- Born: 28 August 1925 Dublin, Irish Free State
- Died: 10 May 2017 (aged 91)
- Education: National College of Art and Design Regent Street Polytechnic
- Known for: oil painting, portrait
- Style: Representational
- Spouse: William Carron
- Children: 1
- Elected: Aosdána (1990)

= Barbara Warren (artist) =

Irish painter

Barbara Warren RHA (28 August 1925 – 10 May 2017) was an Irish painter. She was a member of Aosdána, an elite Irish association of artists.

==Early life==
Warren was born in 1925; her father worked in a printers, while her mother was from a County Tipperary Quaker family. She attended the French School in Bray and Alexandra College. In 1943 she moved to Belfast to perform war work, maintaining Lancaster bombers.

==Career==
Warren studied at the National College of Art and Design (NCAD, Dublin) and at Regent Street Polytechnic (London), and then under André Lhote in Paris. She exhibited widely from 1950, winning a Purser-Griffith travel scholarship in the history of European painting in 1955.
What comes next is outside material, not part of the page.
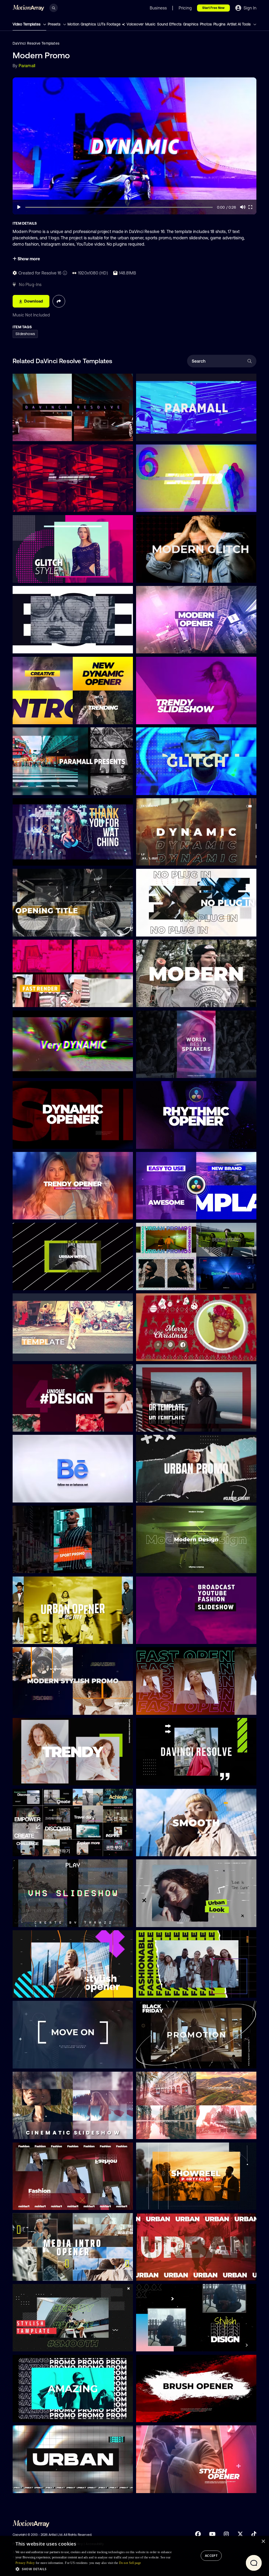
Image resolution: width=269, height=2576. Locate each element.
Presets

She taught at NCAD between 1973 and 1984. She was elected to the RHA in 1989 and Aosdána in 1990, receiving the James Kennedy Memorial Award for portraiture from the RHA in 1990, and the career achievement prize at the 1999 Florence Biennale.

She worked in still life, interiors, figure studies and landscapes. Her paintings are held by the Office of Public Works, Ulster Museum, Irish Museum of Modern Art, The National Self-Portrait Collection of Ireland and Haverty Trust. According to The Irish Times, "Her thoughtful, considered mode of stylised realism never became formulaic. Each painting was a new puzzle to be approached on its own terms. She was regarded as the last surviving link with a generation of Irish women artists who studied in France and effected a major shift in 20th-century Irish art."

==Personal life==
Warren married William Carron, another artist, in 1961; they lived in Howth and had one child, Rachael. Barbara Warren died in 2017. She was a friend of the artists Elizabeth Rivers and Kitty Wilmer O'Brien.